**Task**
Although the data below holds other lines too, output only those from the line with "The width and height of the screenshot is (513, 363)." up to and including the line with "Click the Refresh button in address bar", exactly as they appear.

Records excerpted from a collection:
====

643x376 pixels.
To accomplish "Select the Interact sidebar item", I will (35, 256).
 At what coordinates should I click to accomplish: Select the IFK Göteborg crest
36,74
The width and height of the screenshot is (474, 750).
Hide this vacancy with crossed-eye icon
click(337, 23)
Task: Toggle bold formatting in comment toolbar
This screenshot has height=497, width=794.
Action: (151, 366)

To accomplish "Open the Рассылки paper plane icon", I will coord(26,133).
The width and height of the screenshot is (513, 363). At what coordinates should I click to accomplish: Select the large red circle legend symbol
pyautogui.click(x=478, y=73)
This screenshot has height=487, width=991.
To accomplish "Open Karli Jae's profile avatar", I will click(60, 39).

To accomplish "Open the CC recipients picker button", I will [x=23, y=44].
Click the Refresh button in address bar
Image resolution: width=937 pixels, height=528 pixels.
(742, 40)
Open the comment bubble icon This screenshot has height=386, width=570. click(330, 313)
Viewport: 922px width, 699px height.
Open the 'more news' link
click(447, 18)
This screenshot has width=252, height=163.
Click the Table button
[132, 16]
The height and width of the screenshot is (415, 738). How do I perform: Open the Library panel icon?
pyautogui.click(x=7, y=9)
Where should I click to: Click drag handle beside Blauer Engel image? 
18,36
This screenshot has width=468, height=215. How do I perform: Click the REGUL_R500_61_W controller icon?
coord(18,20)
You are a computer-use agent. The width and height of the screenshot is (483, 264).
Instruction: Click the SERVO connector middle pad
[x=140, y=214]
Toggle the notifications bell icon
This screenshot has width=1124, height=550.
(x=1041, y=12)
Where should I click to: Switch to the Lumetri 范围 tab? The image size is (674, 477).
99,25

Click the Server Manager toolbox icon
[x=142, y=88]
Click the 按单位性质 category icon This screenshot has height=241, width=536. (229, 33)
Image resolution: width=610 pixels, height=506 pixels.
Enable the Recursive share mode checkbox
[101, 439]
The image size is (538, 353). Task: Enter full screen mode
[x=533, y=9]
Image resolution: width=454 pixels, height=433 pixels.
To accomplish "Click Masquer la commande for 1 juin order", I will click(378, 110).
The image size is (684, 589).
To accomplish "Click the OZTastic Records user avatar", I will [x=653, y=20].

====

**Result of this task**
The width and height of the screenshot is (513, 363). At what coordinates should I click to accomplish: Select the large red circle legend symbol
pyautogui.click(x=478, y=73)
This screenshot has height=487, width=991.
To accomplish "Open Karli Jae's profile avatar", I will click(60, 39).

To accomplish "Open the CC recipients picker button", I will [x=23, y=44].
Click the Refresh button in address bar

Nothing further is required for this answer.